Robust Decision-Making Via Free Energy Minimization
Allahkaram Shafiei, Hozefa Jesawada, Karl Friston, Giovanni Russo
Published: 2025/3/17
Abstract
Despite their groundbreaking performance, state-of-the-art autonomous agents can misbehave when training and environmental conditions become inconsistent, with minor mismatches leading to undesirable behaviors or even catastrophic failures. Robustness towards these training/environment ambiguities is a core requirement for intelligent agents and its fulfillment is a long-standing challenge when deploying agents in the real world. Here, we introduce a Distributionally Robust Free Energy model (DR-FREE) that instills this core property by design. It directly wires robustness into the agent decision-making mechanisms via free energy minimization.
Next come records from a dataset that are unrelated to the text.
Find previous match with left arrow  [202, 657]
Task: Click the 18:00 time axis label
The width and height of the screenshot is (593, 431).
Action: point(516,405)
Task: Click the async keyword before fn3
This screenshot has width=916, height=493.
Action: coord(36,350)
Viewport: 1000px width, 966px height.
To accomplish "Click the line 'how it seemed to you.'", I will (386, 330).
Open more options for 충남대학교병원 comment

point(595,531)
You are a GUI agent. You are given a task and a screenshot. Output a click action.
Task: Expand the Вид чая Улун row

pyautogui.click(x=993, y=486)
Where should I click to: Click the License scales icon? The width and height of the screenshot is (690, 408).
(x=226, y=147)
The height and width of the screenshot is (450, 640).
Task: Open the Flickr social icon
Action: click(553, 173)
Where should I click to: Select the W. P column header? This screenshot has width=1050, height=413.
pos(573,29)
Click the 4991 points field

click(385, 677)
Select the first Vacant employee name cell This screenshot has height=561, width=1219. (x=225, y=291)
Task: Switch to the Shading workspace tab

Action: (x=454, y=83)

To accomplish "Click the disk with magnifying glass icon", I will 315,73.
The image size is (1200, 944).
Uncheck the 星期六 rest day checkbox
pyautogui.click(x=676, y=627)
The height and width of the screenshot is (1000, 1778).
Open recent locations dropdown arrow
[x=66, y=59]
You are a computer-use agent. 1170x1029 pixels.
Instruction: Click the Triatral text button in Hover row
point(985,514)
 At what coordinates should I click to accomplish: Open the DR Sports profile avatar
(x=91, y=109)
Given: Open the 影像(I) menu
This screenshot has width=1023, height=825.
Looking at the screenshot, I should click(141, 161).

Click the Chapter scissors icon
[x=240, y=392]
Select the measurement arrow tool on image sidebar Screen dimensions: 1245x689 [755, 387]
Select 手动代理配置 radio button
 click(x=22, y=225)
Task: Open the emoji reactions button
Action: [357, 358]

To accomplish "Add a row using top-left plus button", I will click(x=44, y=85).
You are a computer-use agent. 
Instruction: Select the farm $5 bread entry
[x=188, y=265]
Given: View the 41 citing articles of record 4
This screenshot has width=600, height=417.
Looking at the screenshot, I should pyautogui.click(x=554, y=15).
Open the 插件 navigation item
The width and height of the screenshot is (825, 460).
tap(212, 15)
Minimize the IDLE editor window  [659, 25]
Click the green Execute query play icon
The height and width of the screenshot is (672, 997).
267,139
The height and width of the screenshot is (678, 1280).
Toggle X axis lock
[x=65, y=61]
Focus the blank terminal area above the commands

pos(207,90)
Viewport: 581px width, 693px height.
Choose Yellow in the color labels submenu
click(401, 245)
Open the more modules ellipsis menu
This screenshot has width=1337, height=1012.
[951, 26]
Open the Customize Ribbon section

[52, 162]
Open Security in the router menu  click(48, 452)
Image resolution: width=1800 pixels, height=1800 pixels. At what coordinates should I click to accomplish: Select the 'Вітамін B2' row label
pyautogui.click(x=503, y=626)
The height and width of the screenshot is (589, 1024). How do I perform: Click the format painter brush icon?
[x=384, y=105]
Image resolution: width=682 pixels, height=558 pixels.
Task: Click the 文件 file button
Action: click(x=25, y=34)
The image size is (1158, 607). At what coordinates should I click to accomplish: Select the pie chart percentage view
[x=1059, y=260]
By combining a robust extension of the free energy principle with a novel resolution engine, DR-FREE returns a policy that is optimal-yet-robust against ambiguity. The policy has an explicit, soft-max, structure that reveals the mechanistic role of ambiguity on optimal decisions and requisite Bayesian belief updating. We evaluate DR-FREE on an experimental testbed involving real rovers navigating an ambiguous environment filled with obstacles. Across all the experiments, DR-FREE enables robots to successfully navigate towards their goal even when, in contrast, state-of-the-art free energy models fail. In short, DR-FREE can tackle scenarios that elude previous methods: this milestone may inspire both deployment in multi-agent settings and, at a perhaps deeper level, the quest for a biologically plausible explanation of how natural agents -- with little or no training -- survive in capricious environments.